Let us at the start briefly recapitulate the three central aspects of the theory of permanent revolution. The first aspect – and the issue around which the faction struggle between the Stalinist bureaucracy and Trotsky’s Left Opposition started in 1923 – is the need for the internationalization of the revolution. The Stalinists claimed that socialism – i.e., a society where productive forces are so developed that classes and the state are withering away – can be built in a single nation state. Trotsky, referring to the traditional position of both Lenin as well as himself, stated that this is impossible.

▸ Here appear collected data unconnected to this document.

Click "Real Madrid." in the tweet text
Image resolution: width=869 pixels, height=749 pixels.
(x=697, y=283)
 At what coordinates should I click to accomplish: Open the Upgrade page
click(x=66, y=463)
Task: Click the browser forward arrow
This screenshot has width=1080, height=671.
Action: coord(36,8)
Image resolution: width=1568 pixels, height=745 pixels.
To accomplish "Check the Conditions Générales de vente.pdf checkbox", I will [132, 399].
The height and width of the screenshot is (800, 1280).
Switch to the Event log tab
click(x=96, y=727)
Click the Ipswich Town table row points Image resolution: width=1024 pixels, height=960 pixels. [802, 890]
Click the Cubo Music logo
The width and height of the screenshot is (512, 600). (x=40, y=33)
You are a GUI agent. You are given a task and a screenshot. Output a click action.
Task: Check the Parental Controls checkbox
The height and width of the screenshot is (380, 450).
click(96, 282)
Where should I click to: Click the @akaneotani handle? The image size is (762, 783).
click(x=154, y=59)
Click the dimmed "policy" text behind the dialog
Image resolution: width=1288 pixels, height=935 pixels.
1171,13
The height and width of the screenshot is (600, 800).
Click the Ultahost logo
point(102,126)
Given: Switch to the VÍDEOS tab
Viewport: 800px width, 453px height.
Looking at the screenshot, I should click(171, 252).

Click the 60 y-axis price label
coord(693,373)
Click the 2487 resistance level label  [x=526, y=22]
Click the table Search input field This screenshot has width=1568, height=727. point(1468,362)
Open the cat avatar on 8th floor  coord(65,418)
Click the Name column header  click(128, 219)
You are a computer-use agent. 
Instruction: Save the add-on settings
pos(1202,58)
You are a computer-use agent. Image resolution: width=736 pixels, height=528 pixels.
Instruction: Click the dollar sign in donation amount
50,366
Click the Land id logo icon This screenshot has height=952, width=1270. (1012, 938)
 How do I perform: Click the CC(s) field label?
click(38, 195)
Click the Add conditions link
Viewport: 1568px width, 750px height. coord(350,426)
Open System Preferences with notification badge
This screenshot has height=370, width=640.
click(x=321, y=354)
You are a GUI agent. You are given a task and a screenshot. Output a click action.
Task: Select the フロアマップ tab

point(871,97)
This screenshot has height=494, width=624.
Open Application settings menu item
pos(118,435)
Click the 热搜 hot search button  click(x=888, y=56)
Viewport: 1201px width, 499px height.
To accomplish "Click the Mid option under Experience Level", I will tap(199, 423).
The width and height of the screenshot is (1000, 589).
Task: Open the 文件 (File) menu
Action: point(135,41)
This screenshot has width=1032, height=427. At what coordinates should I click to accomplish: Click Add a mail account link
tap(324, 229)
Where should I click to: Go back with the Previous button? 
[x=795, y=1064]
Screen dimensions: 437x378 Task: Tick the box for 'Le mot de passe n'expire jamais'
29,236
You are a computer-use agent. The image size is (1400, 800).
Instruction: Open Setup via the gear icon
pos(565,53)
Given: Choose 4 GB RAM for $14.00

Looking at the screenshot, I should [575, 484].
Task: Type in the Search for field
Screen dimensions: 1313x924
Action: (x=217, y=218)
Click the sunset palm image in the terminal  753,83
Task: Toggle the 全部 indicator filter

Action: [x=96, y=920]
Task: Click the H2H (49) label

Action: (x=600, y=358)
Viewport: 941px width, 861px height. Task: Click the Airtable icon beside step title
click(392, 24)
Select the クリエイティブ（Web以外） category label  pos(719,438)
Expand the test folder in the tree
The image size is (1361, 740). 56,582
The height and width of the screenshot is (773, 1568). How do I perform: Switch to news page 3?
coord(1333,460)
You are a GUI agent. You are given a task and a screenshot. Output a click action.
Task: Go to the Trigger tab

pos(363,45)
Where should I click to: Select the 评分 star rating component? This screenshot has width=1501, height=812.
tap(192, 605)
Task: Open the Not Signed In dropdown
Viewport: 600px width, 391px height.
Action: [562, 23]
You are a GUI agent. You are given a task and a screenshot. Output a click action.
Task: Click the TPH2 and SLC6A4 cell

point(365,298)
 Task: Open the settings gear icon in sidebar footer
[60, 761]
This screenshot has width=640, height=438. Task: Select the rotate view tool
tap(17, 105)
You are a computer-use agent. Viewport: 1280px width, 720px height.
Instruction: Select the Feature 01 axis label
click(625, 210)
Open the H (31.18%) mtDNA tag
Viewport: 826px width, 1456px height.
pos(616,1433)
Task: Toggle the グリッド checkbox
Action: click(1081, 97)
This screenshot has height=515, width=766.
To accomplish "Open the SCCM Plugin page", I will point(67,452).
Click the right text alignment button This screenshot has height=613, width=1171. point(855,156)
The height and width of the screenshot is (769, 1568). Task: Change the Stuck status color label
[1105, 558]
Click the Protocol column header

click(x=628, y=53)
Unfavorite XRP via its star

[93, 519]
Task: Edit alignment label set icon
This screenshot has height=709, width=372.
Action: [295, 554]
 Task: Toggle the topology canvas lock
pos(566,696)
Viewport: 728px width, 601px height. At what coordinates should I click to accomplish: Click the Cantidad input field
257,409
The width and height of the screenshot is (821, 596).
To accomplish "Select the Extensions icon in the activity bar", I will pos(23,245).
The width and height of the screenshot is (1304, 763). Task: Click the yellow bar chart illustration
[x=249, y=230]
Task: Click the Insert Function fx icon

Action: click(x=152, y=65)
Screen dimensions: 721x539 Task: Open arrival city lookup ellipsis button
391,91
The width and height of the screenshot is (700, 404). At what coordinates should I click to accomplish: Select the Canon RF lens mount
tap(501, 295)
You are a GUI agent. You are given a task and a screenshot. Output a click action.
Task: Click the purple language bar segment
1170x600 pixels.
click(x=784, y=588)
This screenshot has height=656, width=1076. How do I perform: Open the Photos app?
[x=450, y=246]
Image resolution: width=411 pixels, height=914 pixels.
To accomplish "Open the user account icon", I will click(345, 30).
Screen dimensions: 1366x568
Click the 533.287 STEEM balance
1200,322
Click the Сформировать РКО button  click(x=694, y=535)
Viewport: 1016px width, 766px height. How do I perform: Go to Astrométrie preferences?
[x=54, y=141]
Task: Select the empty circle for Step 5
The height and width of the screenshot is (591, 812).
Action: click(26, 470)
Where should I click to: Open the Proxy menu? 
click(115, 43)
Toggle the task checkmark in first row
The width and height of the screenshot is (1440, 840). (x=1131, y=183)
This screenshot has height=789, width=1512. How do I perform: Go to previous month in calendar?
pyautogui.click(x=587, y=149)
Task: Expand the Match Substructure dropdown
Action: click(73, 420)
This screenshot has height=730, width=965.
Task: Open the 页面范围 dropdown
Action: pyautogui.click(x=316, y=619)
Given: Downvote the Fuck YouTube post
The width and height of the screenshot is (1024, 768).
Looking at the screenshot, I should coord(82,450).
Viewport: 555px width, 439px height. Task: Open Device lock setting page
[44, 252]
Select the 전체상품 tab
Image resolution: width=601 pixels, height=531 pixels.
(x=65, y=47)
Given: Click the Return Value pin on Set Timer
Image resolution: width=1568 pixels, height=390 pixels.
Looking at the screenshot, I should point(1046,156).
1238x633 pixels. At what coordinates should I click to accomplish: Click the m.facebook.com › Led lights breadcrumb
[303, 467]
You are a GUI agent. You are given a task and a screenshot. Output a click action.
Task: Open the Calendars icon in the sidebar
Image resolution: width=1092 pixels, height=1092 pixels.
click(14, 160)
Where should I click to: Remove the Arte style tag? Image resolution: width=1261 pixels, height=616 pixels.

Both Lenin and Trotsky explained that since all national economies are inextricably linked with the world economy and since imperialist great powers can not tolerate a victorious revolution in a single country, the working class in power must see the international spread of the revolution as its most important strategic task.

The completion of the socialist revolution within national limits is unthinkable. One of the basic reasons for the crisis in bourgeois society is the fact that the productive forces created by it can no longer be reconciled with the framework of the national state. From this follows on the one hand, imperialist wars, on the other, the utopia of a bourgeois United States of Europe. The socialist revolution begins on the national arena, it unfolds on the international arena, and is completed on the world arena. Thus, the socialist revolution becomes a permanent revolution in a newer and broader sense of the word; it attains completion, only in the final victory of the new society on our entire planet.” [1]

Secondly, Trotsky showed that the tasks in the proletarian liberation struggle – including the democratic tasks – cannot be implemented under any form of capitalist regime but only under the dictatorship of the proletariat. This is particularly relevant (but not exclusively!) for backward countries where many democratic tasks – national independence, agrarian revolution, and democratic freedoms – remain unfulfilled. From this follows that the revolutionary class struggle must not strive for actualization in separate stages of revolution and must not be subordinated to any faction of the bourgeoisie, but rather must continue without interruption until the proletariat has conquered power and established its dictatorship.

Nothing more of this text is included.